Qu’en est-il en réalité ? Les voyageurs accourent-ils dans le Vieux Pays pour y admirer ses paysages encore vierges, ses vallées reculées et l’« authenticité » de sa population ? Selon les statistiques récoltées à l’époque, l’intensité du mouvement touristique se répercute également en Valais ; le canton occupe le quatrième rang immédiatement après Berne, les Grisons et Vaud tant pour le nombre d’hôtels que pour celui des lits (2). Au début du XXe siècle, mise à part l’agriculture, aucune industrie ni profession n’emploie et ne fait vivre autant que l’hôtellerie, d’où la pertinence d’encourager les recherches et les publications dans ce champ de l’histoire.

Les six contributions rassemblées dans ce bulletin font la lumière sur plusieurs hauts lieux touristiques du Valais qui, pour certains, sont passés aujourd’hui dans l’oubli. Elles lèvent le voile sur des trajectoires de développement, synonymes d’un premier âge d’or de l’hôtellerie à la Belle Époque. De Trient à Fionnay, des hauteurs de Saxon à l’Oberwallis en passant par le plateau de Montana, hôtels et sanatoriums participent à la mise en place de pratiques touristiques et à la construction d’itinéraires de voyage. Les articles illustrent également l’importance de l’arrivée d’un tourisme d’hiver pour le Valais, un créneau qui n’aura de cesse de s’affirmer et de s’imposer sur l’ensemble du territoire.

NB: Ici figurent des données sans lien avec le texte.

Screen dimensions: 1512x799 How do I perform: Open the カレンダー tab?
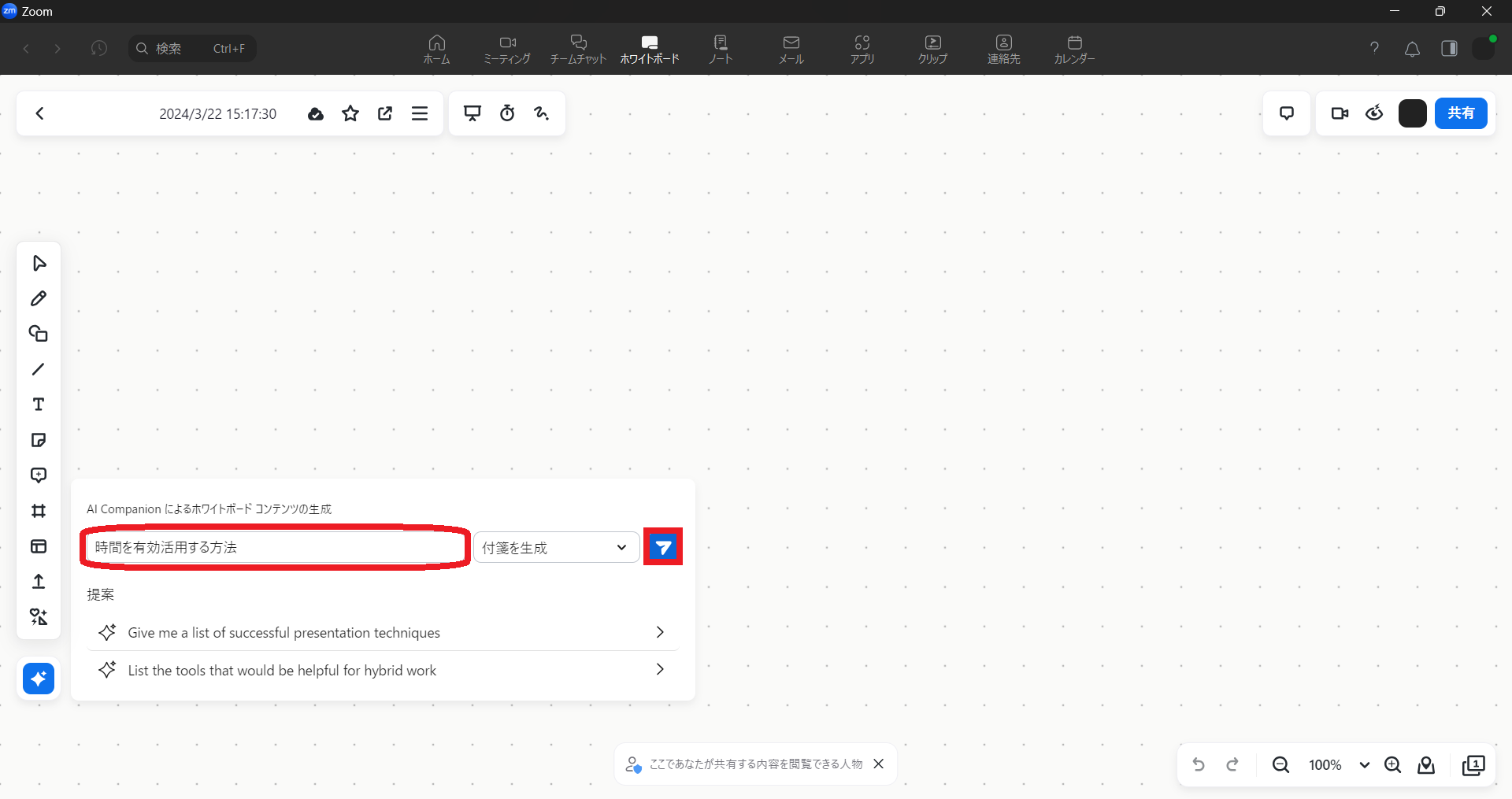1074,49
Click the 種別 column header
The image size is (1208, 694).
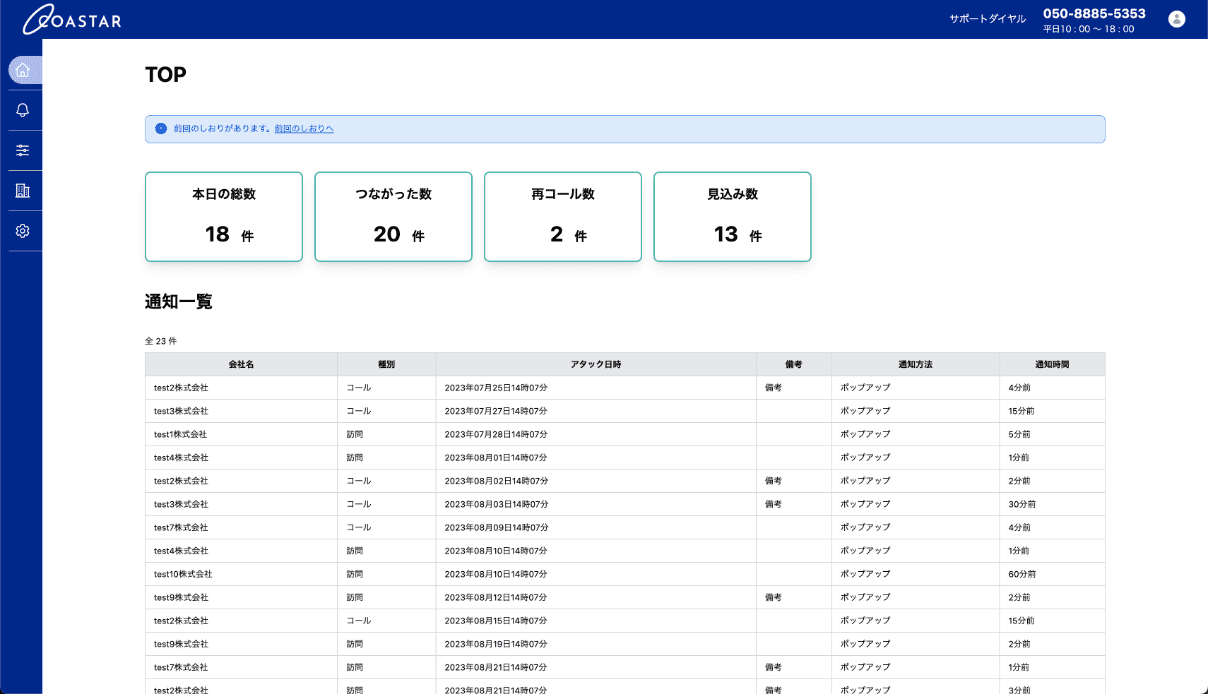[386, 365]
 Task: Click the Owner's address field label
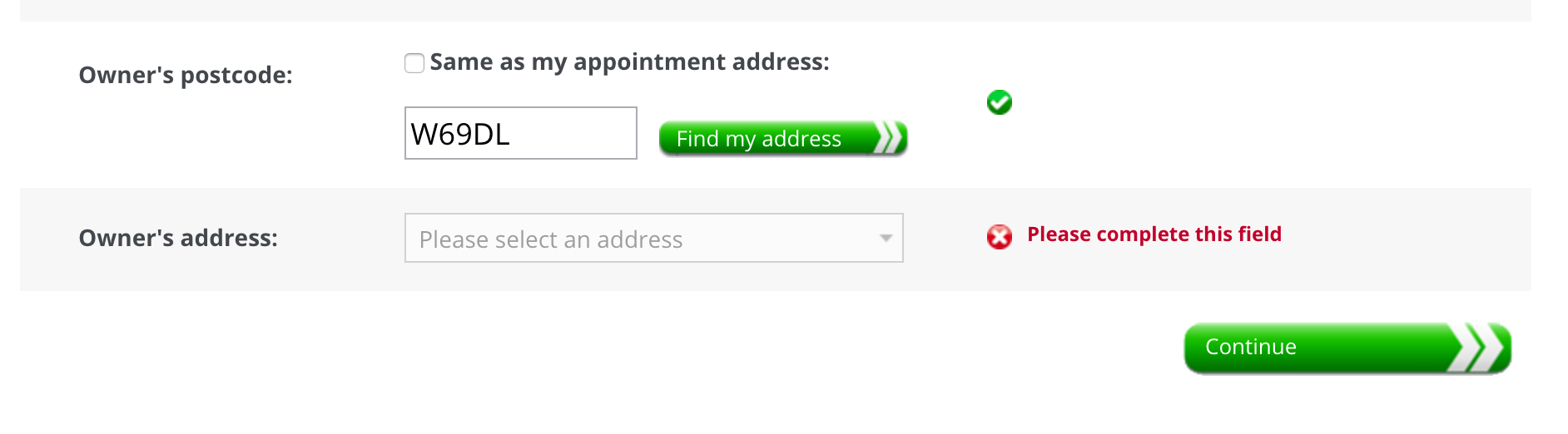[178, 239]
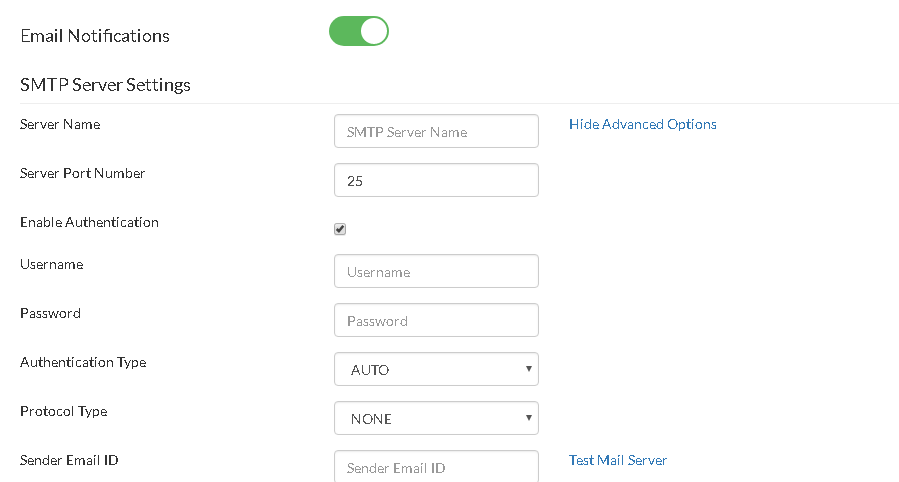Viewport: 899px width, 482px height.
Task: Click the Server Name label text
Action: point(60,124)
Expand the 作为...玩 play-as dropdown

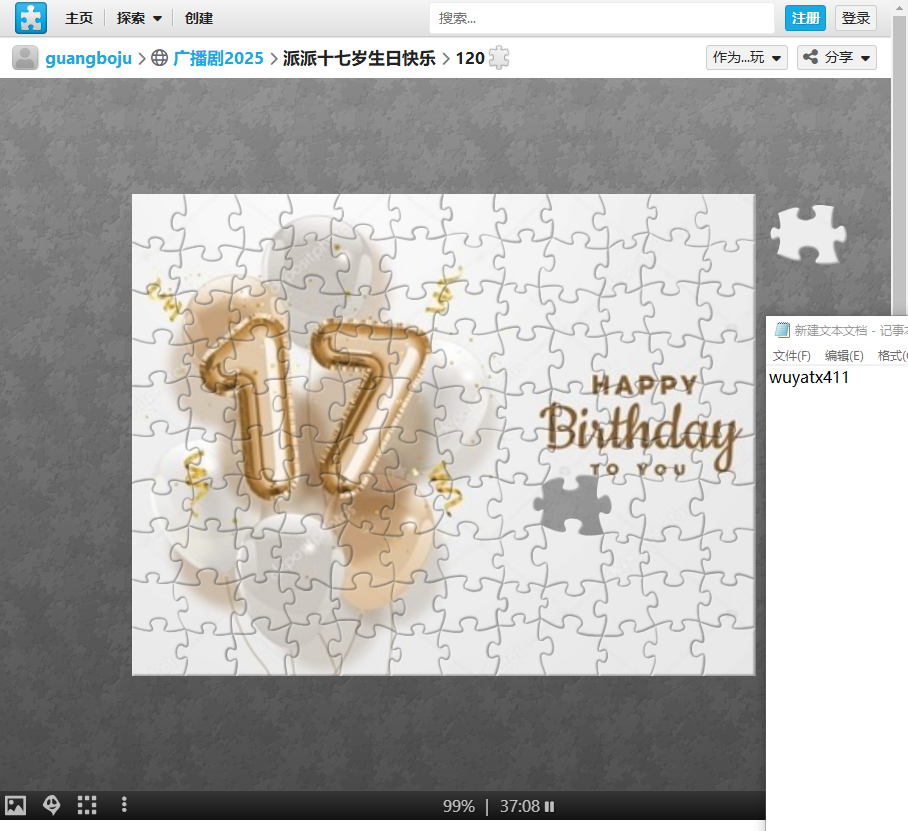(x=746, y=58)
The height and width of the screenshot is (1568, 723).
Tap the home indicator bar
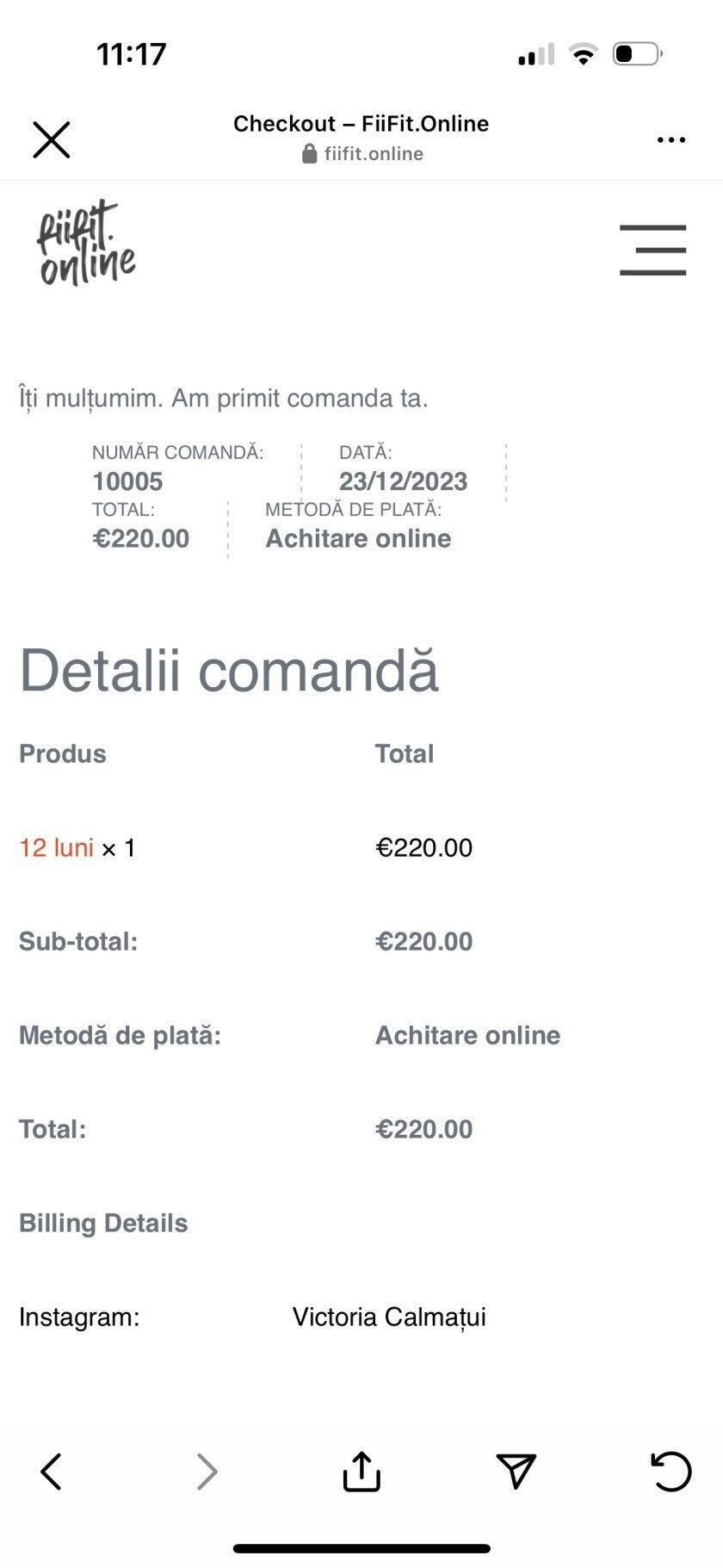point(362,1548)

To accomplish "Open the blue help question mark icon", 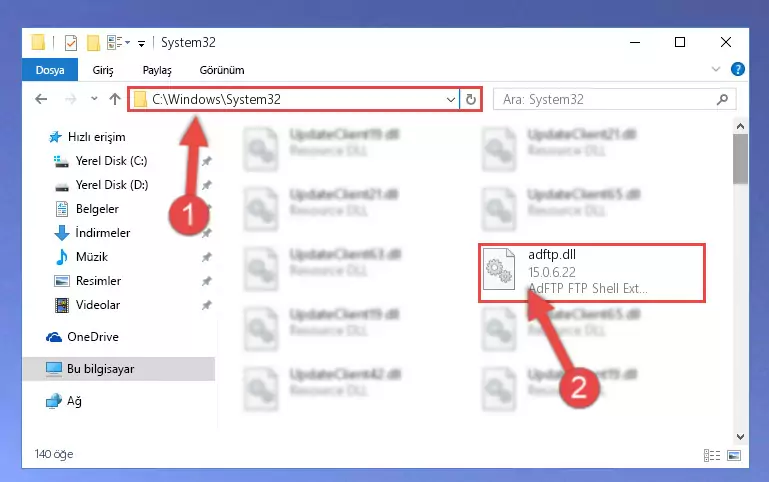I will pos(738,69).
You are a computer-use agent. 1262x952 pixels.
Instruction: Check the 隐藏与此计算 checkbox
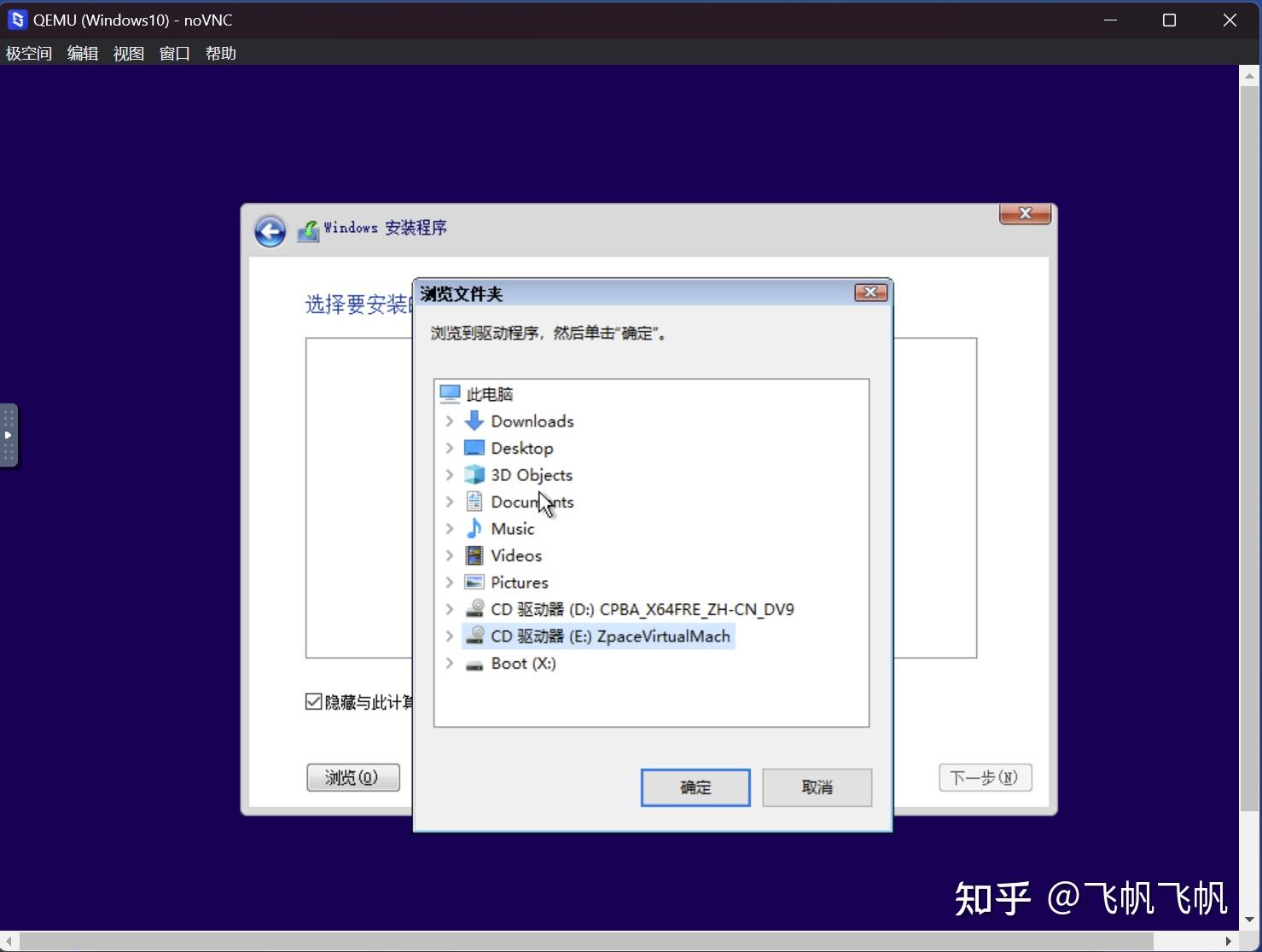pos(314,701)
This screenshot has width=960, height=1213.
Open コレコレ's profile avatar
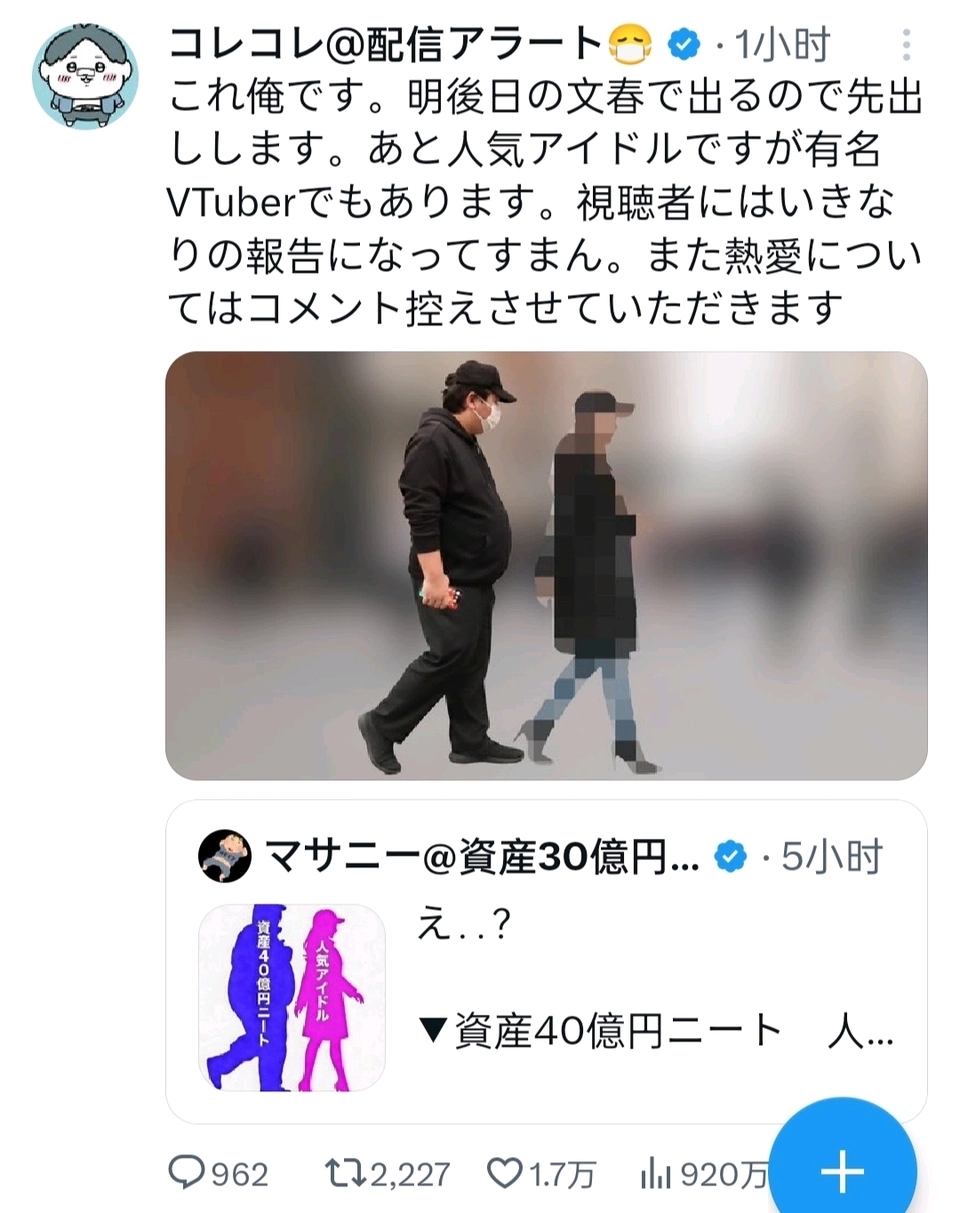[85, 75]
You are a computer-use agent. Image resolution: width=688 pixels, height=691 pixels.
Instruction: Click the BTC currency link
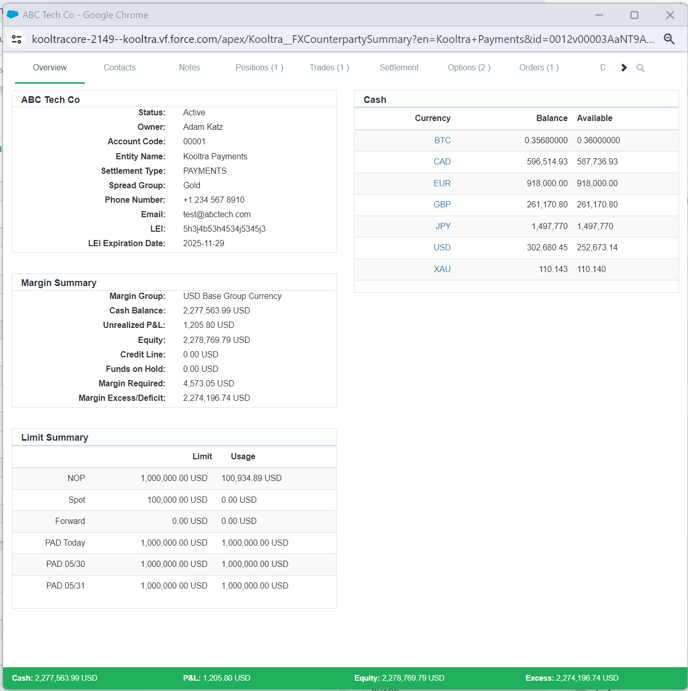click(442, 141)
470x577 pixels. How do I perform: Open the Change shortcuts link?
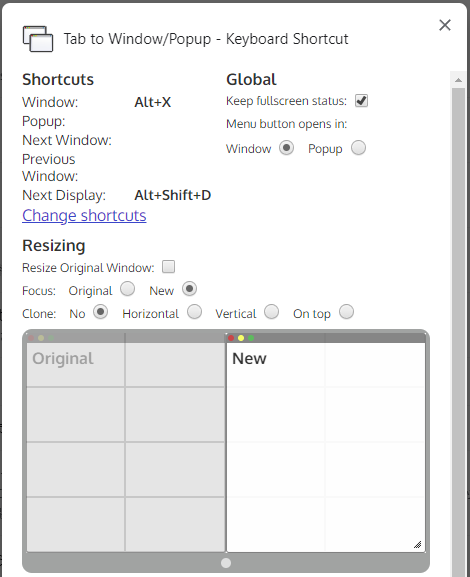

S’il reste encore (et heureusement !) un patrimoine documentaire à explorer pour saisir les contours de l’histoire de l’industrie hôtelière valaisanne, il serait intéressant et judicieux d’interroger l’une des figures laissées dans l’ombre de la réussite de ce secteur économique, celle de la tenancière ou de la gérante d’hôtel. Reléguées à leur titre d’épouse, de veuve ou de fille d’hôtelier, les femmes mériteraient une place plus importante dans l’histoire car ce sont bien souvent elles qui tiennent les rênes de l’entreprise familiale et qui assument, en toute discrétion, le service et l’hospitalité aux étrangers.

Julie Lapointe-Guigoz

(1) Markus Lutz, Dictionnaire géographique-statistique de la Suisse, tr. et revu par J.L.B. Leresche. Revu pour ce qui concerne la Suisse romande par J.-L. Moratel, Volumes 1 à 2, 1859.
(2) Jules Emonet, « L’Industrie hôtelière dans le canton du Valais », Journal de la statistique Suisse, Berne, 1907.